▶ The task
For each line of the data below that holds "Management", copy the line.

(Stored data)
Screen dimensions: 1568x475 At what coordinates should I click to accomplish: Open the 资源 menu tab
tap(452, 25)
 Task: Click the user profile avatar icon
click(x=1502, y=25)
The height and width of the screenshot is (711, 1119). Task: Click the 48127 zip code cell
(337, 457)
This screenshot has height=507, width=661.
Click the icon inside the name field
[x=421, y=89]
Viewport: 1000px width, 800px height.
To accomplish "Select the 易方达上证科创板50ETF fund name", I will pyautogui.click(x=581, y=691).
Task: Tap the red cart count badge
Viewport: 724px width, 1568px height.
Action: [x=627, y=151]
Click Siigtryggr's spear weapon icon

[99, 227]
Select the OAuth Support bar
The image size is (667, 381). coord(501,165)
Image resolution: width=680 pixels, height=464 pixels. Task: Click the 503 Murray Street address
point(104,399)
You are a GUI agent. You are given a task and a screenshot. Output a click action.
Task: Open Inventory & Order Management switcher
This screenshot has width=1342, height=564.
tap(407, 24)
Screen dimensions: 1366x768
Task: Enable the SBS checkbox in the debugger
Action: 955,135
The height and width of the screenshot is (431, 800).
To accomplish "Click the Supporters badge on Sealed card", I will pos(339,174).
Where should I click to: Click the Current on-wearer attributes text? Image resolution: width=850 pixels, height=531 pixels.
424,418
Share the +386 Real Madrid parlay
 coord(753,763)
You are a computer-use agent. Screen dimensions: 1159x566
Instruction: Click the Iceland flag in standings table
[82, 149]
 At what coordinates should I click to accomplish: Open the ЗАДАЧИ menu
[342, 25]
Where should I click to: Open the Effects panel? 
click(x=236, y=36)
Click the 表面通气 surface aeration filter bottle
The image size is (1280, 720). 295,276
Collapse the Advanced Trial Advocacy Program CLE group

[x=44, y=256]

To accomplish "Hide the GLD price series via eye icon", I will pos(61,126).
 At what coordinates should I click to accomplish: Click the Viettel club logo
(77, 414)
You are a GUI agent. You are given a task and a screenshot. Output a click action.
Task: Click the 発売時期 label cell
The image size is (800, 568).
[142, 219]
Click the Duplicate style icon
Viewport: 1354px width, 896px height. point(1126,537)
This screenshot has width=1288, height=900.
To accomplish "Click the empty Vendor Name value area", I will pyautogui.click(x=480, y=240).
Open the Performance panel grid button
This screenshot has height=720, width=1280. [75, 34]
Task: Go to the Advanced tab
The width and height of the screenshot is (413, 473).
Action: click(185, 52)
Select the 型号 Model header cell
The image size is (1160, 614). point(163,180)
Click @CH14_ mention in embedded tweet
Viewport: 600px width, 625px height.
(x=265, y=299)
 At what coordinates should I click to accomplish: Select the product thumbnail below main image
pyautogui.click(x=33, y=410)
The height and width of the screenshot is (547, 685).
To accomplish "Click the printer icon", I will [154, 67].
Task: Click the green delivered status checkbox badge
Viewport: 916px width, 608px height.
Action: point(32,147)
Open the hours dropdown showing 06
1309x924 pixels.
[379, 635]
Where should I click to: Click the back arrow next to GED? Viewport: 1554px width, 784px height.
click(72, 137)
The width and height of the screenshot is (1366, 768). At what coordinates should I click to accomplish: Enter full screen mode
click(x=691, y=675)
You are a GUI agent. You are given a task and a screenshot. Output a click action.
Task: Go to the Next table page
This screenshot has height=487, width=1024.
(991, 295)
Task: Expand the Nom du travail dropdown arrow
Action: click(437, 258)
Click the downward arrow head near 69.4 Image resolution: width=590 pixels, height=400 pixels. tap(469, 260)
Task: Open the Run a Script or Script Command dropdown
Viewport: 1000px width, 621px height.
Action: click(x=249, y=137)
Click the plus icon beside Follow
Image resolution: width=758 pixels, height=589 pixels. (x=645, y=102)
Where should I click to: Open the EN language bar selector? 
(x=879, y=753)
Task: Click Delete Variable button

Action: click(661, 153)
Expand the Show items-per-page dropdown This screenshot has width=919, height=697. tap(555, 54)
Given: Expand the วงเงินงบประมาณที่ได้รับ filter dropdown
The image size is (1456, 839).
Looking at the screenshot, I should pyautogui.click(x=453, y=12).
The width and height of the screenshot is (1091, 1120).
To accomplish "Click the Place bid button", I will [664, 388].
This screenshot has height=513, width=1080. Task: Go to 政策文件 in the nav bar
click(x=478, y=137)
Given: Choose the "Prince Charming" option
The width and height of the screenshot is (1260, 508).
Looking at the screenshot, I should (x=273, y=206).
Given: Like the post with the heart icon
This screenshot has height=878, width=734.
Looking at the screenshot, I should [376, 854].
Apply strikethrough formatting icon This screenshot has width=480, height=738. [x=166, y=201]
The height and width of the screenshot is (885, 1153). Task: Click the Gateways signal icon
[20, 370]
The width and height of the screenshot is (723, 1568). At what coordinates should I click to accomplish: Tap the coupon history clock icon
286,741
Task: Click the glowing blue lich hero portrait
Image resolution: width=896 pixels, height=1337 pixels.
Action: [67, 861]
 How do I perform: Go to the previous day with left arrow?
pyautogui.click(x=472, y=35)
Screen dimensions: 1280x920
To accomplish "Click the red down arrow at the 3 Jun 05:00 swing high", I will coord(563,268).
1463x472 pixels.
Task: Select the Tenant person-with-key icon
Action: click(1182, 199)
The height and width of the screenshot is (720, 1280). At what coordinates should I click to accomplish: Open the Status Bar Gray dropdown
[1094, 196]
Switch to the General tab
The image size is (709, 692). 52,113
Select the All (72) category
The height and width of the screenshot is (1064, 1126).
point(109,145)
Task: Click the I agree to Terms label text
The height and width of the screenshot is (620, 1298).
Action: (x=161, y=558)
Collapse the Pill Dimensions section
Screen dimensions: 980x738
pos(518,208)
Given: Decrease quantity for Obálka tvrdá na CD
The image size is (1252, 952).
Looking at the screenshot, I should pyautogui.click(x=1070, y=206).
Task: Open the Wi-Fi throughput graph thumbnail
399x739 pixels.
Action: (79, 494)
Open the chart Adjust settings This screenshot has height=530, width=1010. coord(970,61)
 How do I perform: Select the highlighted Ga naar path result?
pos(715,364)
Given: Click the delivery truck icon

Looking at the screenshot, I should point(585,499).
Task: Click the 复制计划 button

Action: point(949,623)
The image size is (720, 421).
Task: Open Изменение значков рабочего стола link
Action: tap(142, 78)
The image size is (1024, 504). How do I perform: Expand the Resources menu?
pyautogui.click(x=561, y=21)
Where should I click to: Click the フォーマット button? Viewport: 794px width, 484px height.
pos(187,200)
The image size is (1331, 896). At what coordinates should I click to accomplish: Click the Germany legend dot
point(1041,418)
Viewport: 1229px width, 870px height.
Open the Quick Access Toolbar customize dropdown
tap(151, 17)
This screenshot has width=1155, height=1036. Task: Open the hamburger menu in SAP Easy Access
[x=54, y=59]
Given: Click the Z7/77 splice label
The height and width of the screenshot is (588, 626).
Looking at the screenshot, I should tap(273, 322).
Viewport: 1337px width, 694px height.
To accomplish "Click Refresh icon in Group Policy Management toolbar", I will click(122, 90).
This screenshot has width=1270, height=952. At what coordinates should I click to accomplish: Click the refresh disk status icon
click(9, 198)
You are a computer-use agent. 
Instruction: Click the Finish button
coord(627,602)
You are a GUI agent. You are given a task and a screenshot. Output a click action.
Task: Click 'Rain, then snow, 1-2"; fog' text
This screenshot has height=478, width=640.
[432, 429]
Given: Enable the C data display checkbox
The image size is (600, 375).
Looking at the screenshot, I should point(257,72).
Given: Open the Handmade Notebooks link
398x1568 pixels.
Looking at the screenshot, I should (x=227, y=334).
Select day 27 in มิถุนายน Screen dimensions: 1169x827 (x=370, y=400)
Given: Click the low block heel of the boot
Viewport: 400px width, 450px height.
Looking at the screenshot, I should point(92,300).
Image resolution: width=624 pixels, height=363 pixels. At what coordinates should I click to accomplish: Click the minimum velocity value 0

▶ Your response
Task: Open Inventory & Order Management switcher
To accomplish "Click Refresh icon in Group Policy Management toolbar", I will click(122, 90).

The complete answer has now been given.